The infiltration of solid tumours with T cells, APCs and innate immune cells and the presence of immune activities have been directly linked to patient survival in various cancers11,12,13. To investigate the association between the infiltration by different immune cells and clinical outcome, we compared the tumour immune contextures of samples from patients with good (survival > 5 years,), intermediate (survival between 2 and 5 years) and poor outcome (survival < 2 years). To avoid outliers produced by direct post-surgery effects, data sets of patients who died within 30 days after surgery were excluded. Notably, we observed considerable differences across the three groups and particularly between patients with favourable and poor survival (Fig. 4A). Generally, infiltration by immune effector cells such as T cells, CD8+ T cells, Tγδ cells and NK cells was increased in samples from patients with good survival relative to those with poor survival.

Figure 4
figure 4

Survival of HCC patients depends on the immune contexture. (A) Immune cell type marker enrichment analysis to compare gene expression between HCC samples grouped for survival. Increased expression of marker genes for T cells, CD8+ T cells, CD4+ regulatory T cells, dendritic cells, cytolytic activity and T cell co-stimulation was observed in patients with favourable survival. HL was used as the reference group. (B) Association of immune cell type marker gene expression with survival. For each immune cell marker gene, association with survival in the TCGA data was estimated by Cox proportional hazards models. The distribution of z-scores per cell type category is shown in a boxplot.

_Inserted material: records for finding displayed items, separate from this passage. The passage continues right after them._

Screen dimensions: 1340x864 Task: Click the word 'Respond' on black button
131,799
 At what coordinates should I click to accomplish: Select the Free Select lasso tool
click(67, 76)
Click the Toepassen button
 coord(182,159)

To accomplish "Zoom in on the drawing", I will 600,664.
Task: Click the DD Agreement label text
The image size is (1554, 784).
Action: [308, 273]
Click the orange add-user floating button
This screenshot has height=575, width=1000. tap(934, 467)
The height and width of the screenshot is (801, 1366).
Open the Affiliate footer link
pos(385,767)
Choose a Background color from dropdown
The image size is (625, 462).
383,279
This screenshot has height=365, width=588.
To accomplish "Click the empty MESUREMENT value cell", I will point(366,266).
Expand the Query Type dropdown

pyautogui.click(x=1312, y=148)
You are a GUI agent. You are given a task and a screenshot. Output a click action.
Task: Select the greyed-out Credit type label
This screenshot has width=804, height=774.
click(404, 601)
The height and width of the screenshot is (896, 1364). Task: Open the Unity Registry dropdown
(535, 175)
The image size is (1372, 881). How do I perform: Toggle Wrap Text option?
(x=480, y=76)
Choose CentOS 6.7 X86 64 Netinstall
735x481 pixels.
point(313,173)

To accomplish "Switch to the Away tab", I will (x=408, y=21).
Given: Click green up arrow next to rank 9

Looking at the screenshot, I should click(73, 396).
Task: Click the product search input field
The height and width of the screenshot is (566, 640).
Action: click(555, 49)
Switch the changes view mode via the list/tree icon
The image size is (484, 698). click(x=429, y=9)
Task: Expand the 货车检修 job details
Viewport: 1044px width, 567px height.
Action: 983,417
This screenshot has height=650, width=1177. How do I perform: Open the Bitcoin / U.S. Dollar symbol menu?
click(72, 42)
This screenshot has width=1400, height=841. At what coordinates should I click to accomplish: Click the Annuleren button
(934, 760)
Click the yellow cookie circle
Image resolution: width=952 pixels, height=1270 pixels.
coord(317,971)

For each cell type category, consistent association of marker gene expression with survival was assessed. Marker gene sets for T cells, cytotoxic cells, Th2 cells and macrophages were significantly associated with survival at a family-wise error rate (FWER) of 5% indicated by “*” and coloured characters. These gene sets were combined to build a prognostic score (Fig. 5). Blue = higher expression corresponds with shorter survival, brown = higher expression corresponds with longer survival. The number of genes within a gene set and the p-value from the test of consistent association with survival (in vertical bars) are indicated for each cell type.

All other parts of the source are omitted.